### 阅读材料

========

E. Prime Path(POJ_3126)

​ 传送门

​ 埃氏筛 + bfs，把个十百千位分别都枚举一遍，一开始枚举的时候我还纠结在加加减减造成进位退位咋办，后来看了下别人的写法发现根本不用去加加减减，直接每一位都从0~9枚举就行了；

​ 至于如何按位进行，有个小技巧，利用int型舍弃小数的特性来枚举，以十位为例子：

int num = 1234;
//若想枚举1204 ~ 1294
for(int i = 0; i <= 9; ++i) {
    int tmp = num % 10 /*将个位提出来*/ + (num / 100 * 100) /*括号内为1330*/ + i * 10
}

​ 以此可以类推除百位、千位的枚举方法，需注意千位首位不能为0；

#include <iostream>
#include <cstdio>
#include <cstring>
#include <vector>
#include <queue>
#define ll long long
#define mms(a, b) memset(a, b, sizeof(a))

========

### 记录摘录
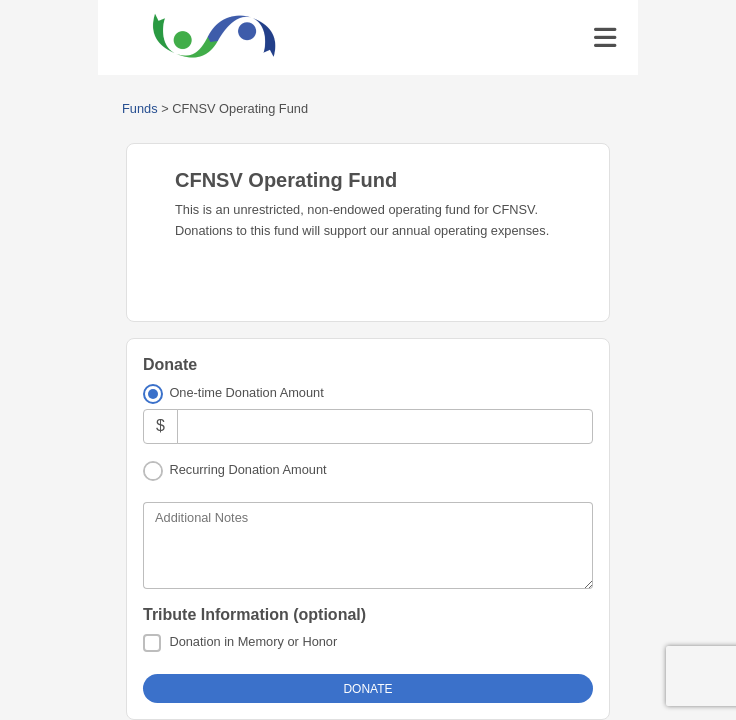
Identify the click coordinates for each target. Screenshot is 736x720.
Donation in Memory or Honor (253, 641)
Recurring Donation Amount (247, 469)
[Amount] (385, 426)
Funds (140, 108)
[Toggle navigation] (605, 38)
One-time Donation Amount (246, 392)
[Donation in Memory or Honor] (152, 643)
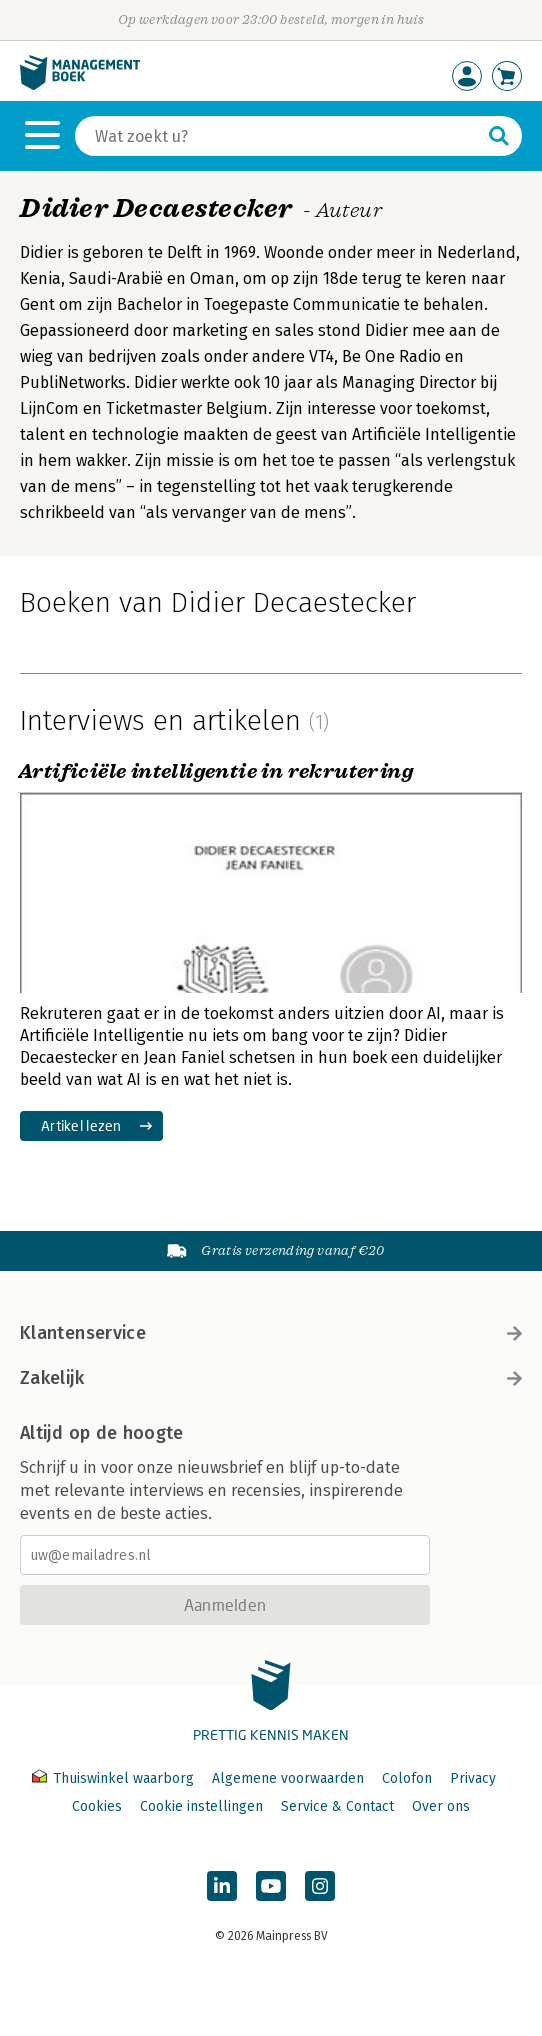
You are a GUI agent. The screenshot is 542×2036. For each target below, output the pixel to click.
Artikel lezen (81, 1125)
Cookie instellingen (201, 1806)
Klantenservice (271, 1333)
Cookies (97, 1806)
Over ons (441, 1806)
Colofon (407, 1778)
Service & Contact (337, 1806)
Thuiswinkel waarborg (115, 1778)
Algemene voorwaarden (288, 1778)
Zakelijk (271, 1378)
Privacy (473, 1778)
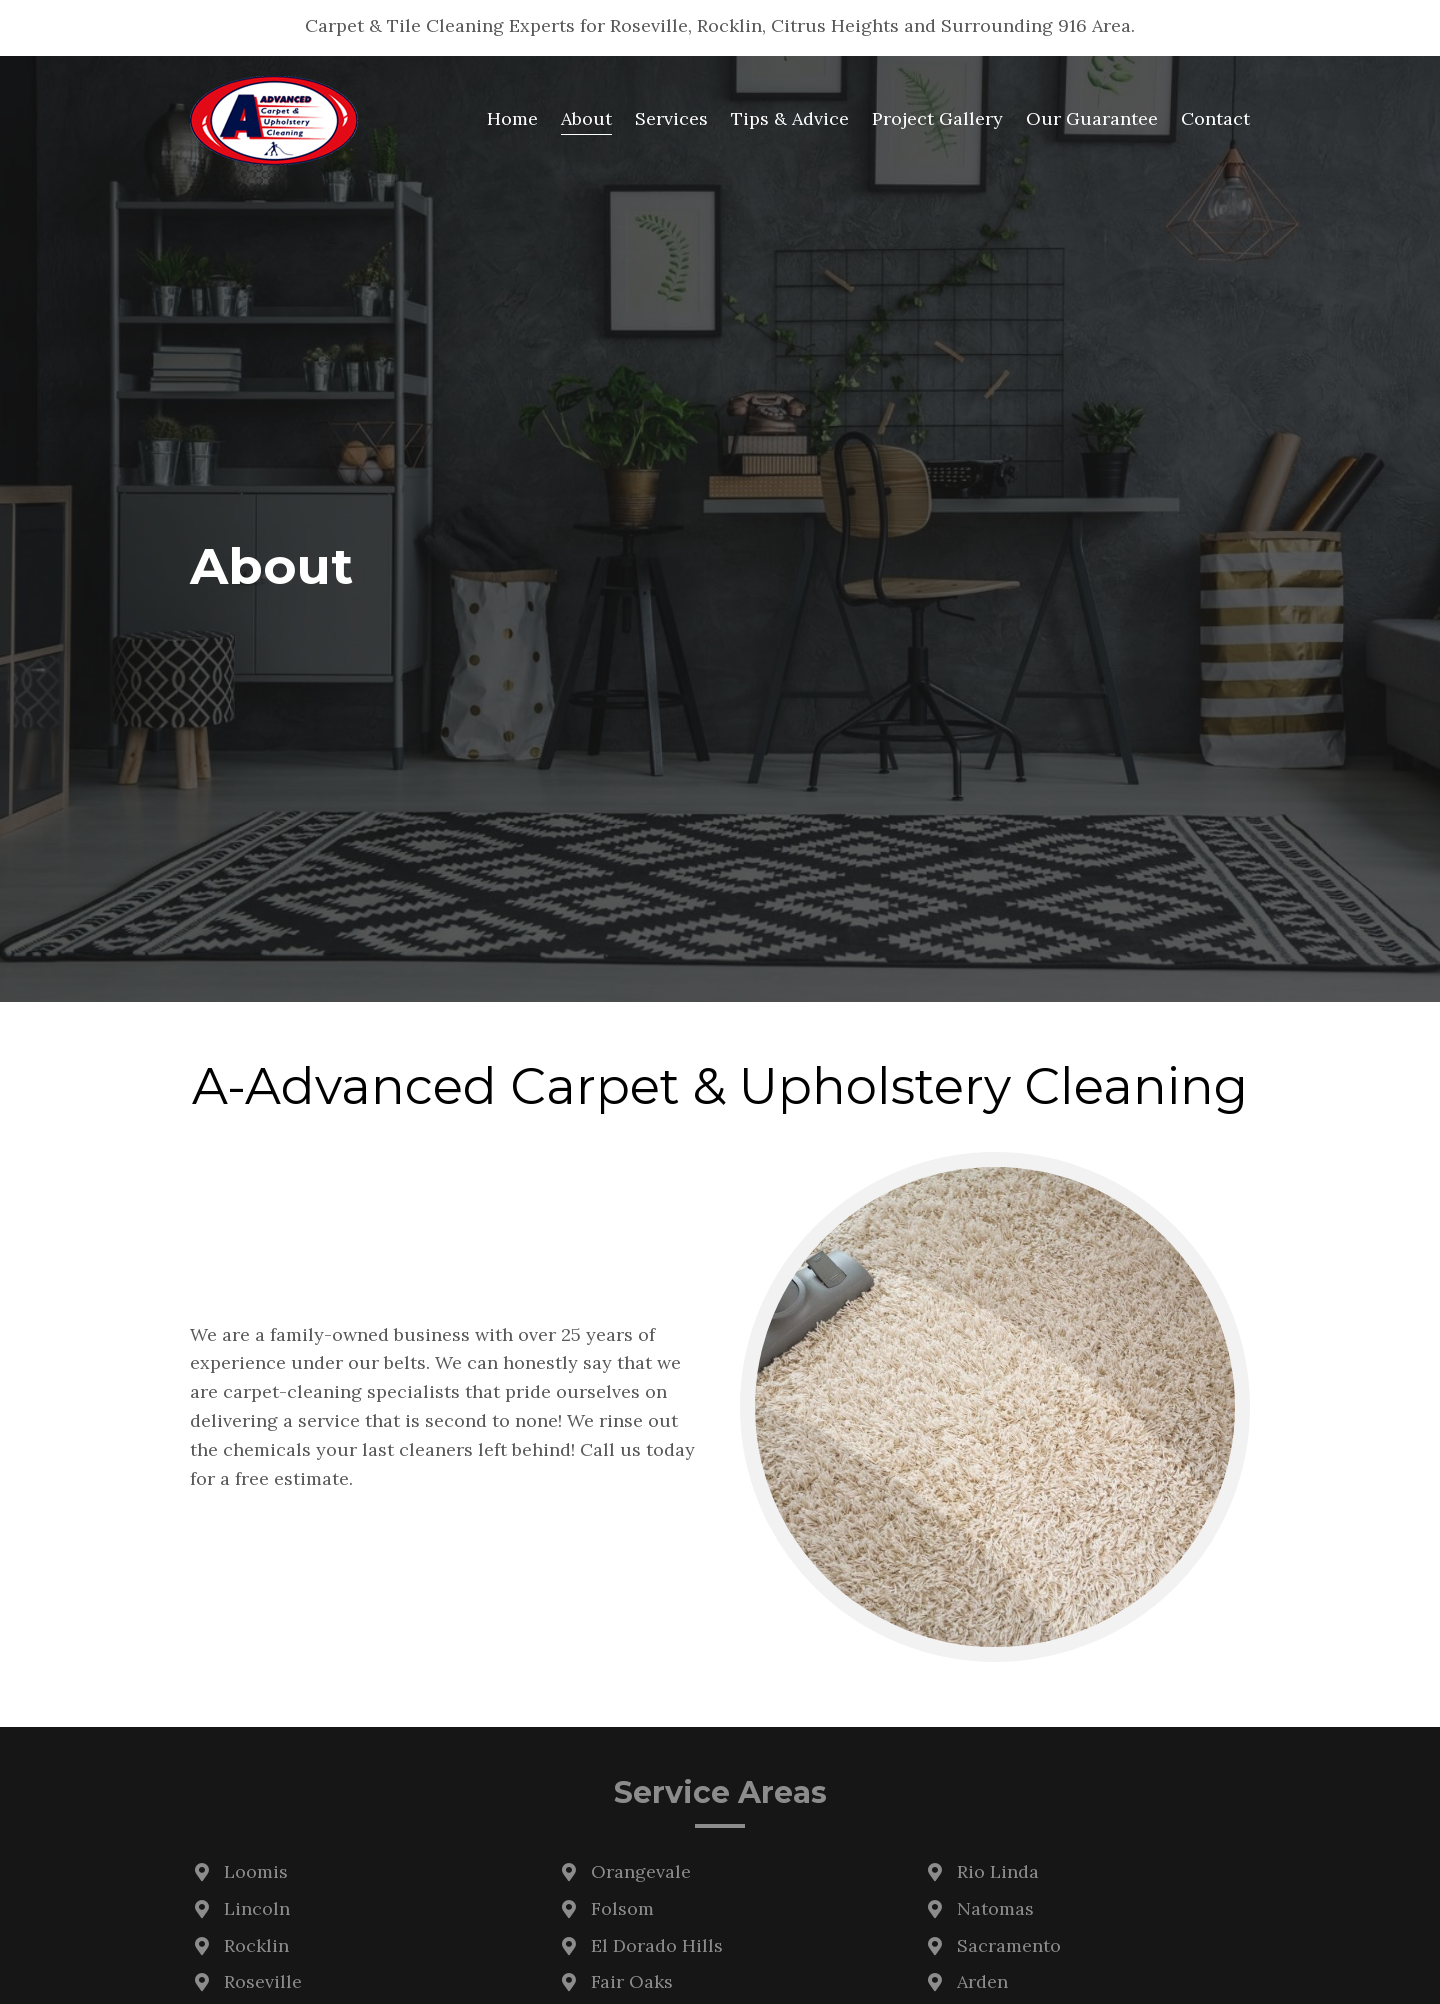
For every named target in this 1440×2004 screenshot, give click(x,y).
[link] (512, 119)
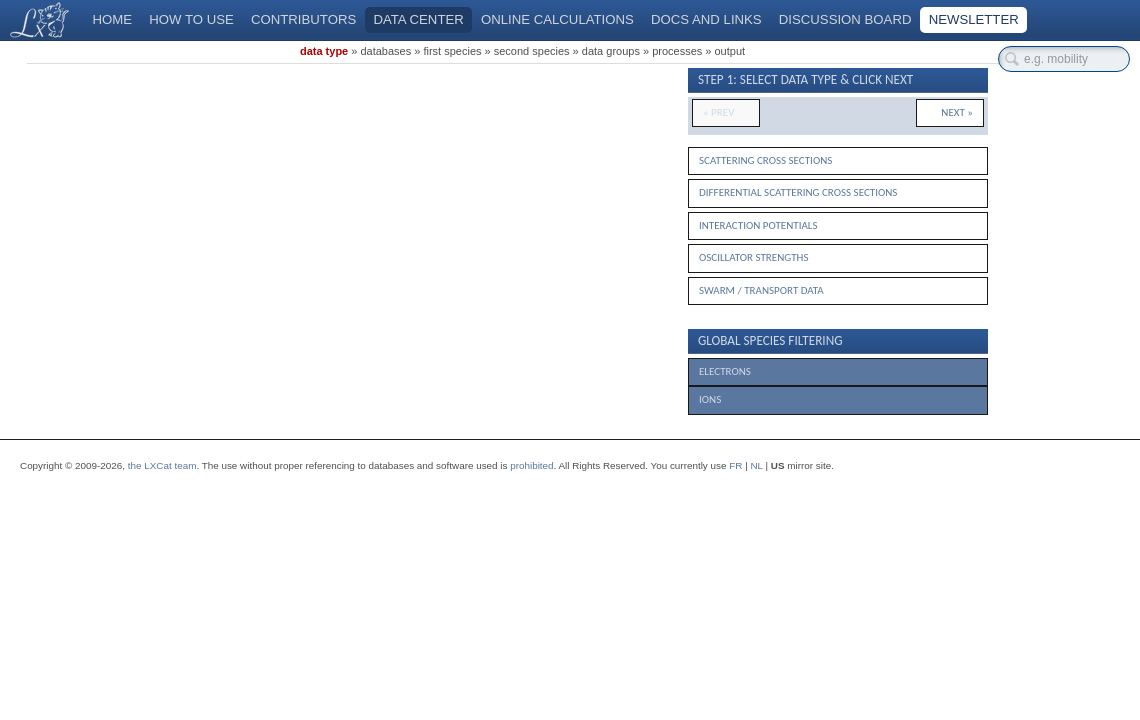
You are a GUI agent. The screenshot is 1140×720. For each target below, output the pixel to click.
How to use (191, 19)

========

### 待完成任务
列出阅读材料的代码里用 #include 引入的所有头文件。 做题时用不到这些记录。

### 回答
iostream、cstdio、cstring、vector、queue